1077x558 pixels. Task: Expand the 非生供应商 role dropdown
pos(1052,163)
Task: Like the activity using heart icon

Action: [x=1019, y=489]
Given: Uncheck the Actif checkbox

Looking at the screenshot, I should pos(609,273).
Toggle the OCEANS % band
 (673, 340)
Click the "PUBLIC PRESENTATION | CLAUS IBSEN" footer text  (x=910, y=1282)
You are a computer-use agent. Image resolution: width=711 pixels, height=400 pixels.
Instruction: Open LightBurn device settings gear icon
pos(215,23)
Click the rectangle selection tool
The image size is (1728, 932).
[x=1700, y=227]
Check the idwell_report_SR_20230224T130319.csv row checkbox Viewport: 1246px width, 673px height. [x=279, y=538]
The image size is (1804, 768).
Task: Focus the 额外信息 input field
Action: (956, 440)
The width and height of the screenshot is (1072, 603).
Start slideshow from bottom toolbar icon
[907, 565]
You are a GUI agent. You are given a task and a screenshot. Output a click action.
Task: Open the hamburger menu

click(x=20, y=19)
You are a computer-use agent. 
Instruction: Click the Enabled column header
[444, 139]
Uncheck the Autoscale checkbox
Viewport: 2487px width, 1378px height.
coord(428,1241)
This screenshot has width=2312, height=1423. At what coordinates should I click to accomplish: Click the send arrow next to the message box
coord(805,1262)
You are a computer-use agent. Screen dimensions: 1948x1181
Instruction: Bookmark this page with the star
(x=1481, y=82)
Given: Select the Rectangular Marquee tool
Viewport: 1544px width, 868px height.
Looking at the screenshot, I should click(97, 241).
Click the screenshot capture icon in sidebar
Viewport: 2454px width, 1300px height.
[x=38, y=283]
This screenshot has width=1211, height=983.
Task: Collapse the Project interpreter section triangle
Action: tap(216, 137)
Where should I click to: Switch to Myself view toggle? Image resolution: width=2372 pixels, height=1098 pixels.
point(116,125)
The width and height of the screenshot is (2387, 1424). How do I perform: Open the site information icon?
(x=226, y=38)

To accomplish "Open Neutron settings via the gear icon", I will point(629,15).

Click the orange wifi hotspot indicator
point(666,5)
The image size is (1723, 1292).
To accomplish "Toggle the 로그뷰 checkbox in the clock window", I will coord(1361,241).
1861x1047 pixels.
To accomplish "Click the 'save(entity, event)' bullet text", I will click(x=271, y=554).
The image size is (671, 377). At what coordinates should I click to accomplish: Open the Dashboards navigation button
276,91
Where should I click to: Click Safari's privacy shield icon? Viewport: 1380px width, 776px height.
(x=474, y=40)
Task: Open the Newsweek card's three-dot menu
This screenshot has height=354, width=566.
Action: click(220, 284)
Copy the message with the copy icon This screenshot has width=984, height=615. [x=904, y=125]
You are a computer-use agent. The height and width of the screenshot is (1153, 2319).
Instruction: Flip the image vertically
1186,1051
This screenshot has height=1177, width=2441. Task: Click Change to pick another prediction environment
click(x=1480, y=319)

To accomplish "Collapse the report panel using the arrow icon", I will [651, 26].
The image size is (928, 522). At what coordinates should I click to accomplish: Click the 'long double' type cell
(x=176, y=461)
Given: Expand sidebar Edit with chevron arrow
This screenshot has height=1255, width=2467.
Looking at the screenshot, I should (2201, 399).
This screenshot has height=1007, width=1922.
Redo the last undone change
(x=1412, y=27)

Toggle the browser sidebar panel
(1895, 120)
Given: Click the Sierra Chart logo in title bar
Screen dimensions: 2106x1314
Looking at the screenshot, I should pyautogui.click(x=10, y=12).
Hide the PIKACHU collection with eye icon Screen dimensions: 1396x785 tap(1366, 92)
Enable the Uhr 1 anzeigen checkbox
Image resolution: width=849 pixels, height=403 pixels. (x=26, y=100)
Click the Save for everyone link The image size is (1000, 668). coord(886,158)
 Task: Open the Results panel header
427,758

● WORK REQUIRED
All of the material is to be duplicated exactly.

● COMPLETED EXERCISE
1077x558 pixels. Task: Expand the 非生供应商 role dropdown
pos(1052,163)
Task: Like the activity using heart icon

Action: [x=1019, y=489]
Given: Uncheck the Actif checkbox

Looking at the screenshot, I should pos(609,273).
Toggle the OCEANS % band
 (673, 340)
Click the "PUBLIC PRESENTATION | CLAUS IBSEN" footer text  (x=910, y=1282)
You are a computer-use agent. Image resolution: width=711 pixels, height=400 pixels.
Instruction: Open LightBurn device settings gear icon
pos(215,23)
Click the rectangle selection tool
The image size is (1728, 932).
[x=1700, y=227]
Check the idwell_report_SR_20230224T130319.csv row checkbox Viewport: 1246px width, 673px height. [x=279, y=538]
The image size is (1804, 768).
Task: Focus the 额外信息 input field
Action: (956, 440)
The width and height of the screenshot is (1072, 603).
Start slideshow from bottom toolbar icon
[907, 565]
You are a GUI agent. You are given a task and a screenshot. Output a click action.
Task: Open the hamburger menu

click(x=20, y=19)
You are a computer-use agent. 
Instruction: Click the Enabled column header
[444, 139]
Uncheck the Autoscale checkbox
Viewport: 2487px width, 1378px height.
coord(428,1241)
This screenshot has width=2312, height=1423. At what coordinates should I click to accomplish: Click the send arrow next to the message box
coord(805,1262)
You are a computer-use agent. Screen dimensions: 1948x1181
Instruction: Bookmark this page with the star
(x=1481, y=82)
Given: Select the Rectangular Marquee tool
Viewport: 1544px width, 868px height.
Looking at the screenshot, I should click(97, 241).
Click the screenshot capture icon in sidebar
Viewport: 2454px width, 1300px height.
[x=38, y=283]
This screenshot has width=1211, height=983.
Task: Collapse the Project interpreter section triangle
Action: tap(216, 137)
Where should I click to: Switch to Myself view toggle? Image resolution: width=2372 pixels, height=1098 pixels.
point(116,125)
The width and height of the screenshot is (2387, 1424). How do I perform: Open the site information icon?
(x=226, y=38)

To accomplish "Open Neutron settings via the gear icon", I will point(629,15).

Click the orange wifi hotspot indicator
point(666,5)
The image size is (1723, 1292).
To accomplish "Toggle the 로그뷰 checkbox in the clock window", I will coord(1361,241).
1861x1047 pixels.
To accomplish "Click the 'save(entity, event)' bullet text", I will click(x=271, y=554).
The image size is (671, 377). At what coordinates should I click to accomplish: Open the Dashboards navigation button
276,91
Where should I click to: Click Safari's privacy shield icon? Viewport: 1380px width, 776px height.
(x=474, y=40)
Task: Open the Newsweek card's three-dot menu
This screenshot has height=354, width=566.
Action: click(220, 284)
Copy the message with the copy icon This screenshot has width=984, height=615. [x=904, y=125]
You are a computer-use agent. The height and width of the screenshot is (1153, 2319).
Instruction: Flip the image vertically
1186,1051
This screenshot has height=1177, width=2441. Task: Click Change to pick another prediction environment
click(x=1480, y=319)

To accomplish "Collapse the report panel using the arrow icon", I will [651, 26].
The image size is (928, 522). At what coordinates should I click to accomplish: Click the 'long double' type cell
(x=176, y=461)
Given: Expand sidebar Edit with chevron arrow
This screenshot has height=1255, width=2467.
Looking at the screenshot, I should (2201, 399).
This screenshot has height=1007, width=1922.
Redo the last undone change
(x=1412, y=27)

Toggle the browser sidebar panel
(1895, 120)
Given: Click the Sierra Chart logo in title bar
Screen dimensions: 2106x1314
Looking at the screenshot, I should pyautogui.click(x=10, y=12).
Hide the PIKACHU collection with eye icon Screen dimensions: 1396x785 tap(1366, 92)
Enable the Uhr 1 anzeigen checkbox
Image resolution: width=849 pixels, height=403 pixels. (x=26, y=100)
Click the Save for everyone link The image size is (1000, 668). coord(886,158)
 Task: Open the Results panel header
427,758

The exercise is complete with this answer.